The ride is about to begin again and I go round collecting the usual plastic coupons. It's an absurd idea but the Boss insists on it as it's usual practice at the bigger fairs. Instead of simply collecting the money, I sell plastic chips which I later collect back in. When there are only four children on the ride I feel a bit ridiculous. Still, the children seem to like the idea and officiously thrust the coupons at me. Some parents don't give them to their kids and hand them back to me over their son's heads. Quietly, without fuss or hesitation, they start off again on the trip that never goes anywhere but round and round and round. Yet they come, year after year, a constant swarm of infants who long to fly a fighter plane or sail a ship, who don't care if they end up where they started from as long as they have the ride. And when it's over and they have to go, they cling on and kick and scream and it usually finishes in tears. But they go on doing it on the octopus or helter-skelter, interested only in the sheer fun of doing it. It will always be like that, I think.
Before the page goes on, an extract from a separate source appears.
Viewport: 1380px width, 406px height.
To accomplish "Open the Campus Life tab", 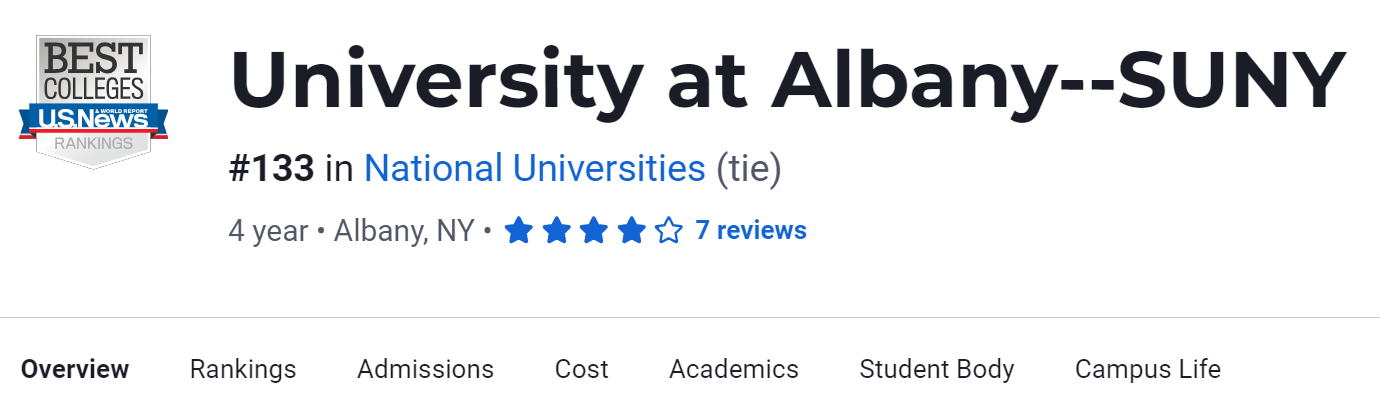I will [x=1147, y=369].
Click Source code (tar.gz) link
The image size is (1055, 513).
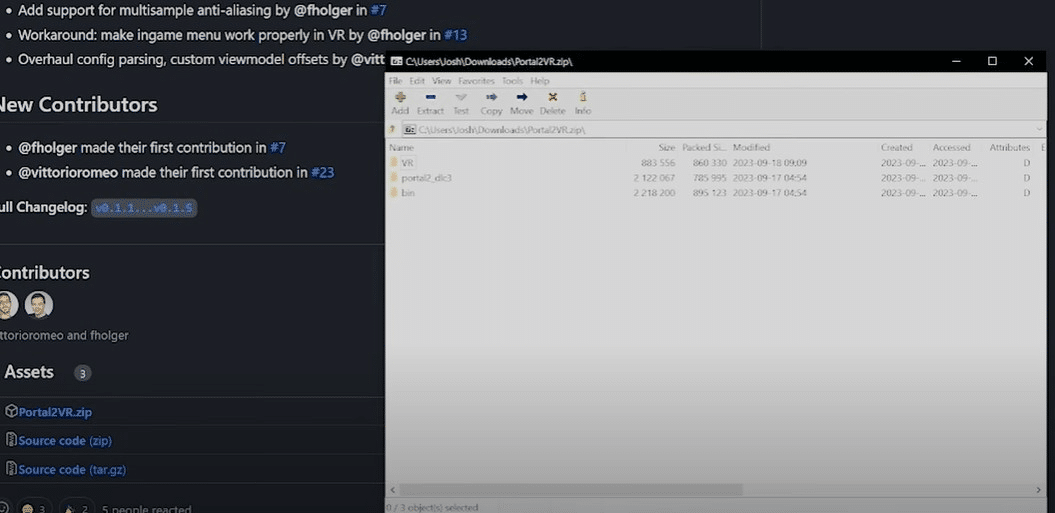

Then it comes back to me like a blow in the back, and the noise of the machinery seems to leap into my stomach and suddenly, like a scene change in a film, I'm back on top of the rock, and below me I can see the gulls glide and below that the slap and groan of the bloated sea. The air wet and salty like an echo of that sea. And in me too, strong currents and rocks and crashing waves. For two months her death had raged in me, and taken all sound and sight out of life. Between being alone and feeling dead I had to sign papers and eat and meet people and wash and sleep and get up and a million other mundanities that had lost all meaning. Whisky and sleeping pills and stare at the floor or the ceiling, hardly even thinking, just dying. To avoid people I knew but could no longer know I came here, to the sea, out of season, looking for tranquillity and a moment of peace, but the oppressive numbness came too. Then here, on this very rock, it came to me that I might as well stop. No, I wasn't contemplating jumping into that swollen mass, I had no intention of leaping into the emptiness of it all, I simply tried to decide if I would or not kill myself, how or when was not important or urgent. An end to this stupid endless pain, this pathetic incurable hopelessness, this suffering. And then the air and the rock and the waves began to thrill in me, and behind me the country held its high tense note and I thought: this decision will be my full stop. Wind in my hair, salt on my lips and an end to my expression, my memory, my knowledge and my ignorance. Dead.
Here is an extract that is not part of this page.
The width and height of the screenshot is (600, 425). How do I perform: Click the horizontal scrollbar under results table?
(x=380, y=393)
Yes, I let the cries yell No!
I rebelled and pushed that decision away from me and I chose to live. I could not embrace the defeatist and ice-cold position of death, and I stepped back from the edge of the rock although I had never intended to jump, because I wanted to make a gesture. With no one to see me except myself I took one symbolic step back and the air still rang. And death receded.
Those of us who are not suicides it is because we have accepted life, have agreed to live, and as I come back to the children and the fair I think of Salvador and his cojones and I'm sure I know what it is. Still, I'll leave it for now because the memory has exhausted me. Maybe I've been dwelling too much on Linda lately, but then she's so tied up with everything that I have to. For now, back to work.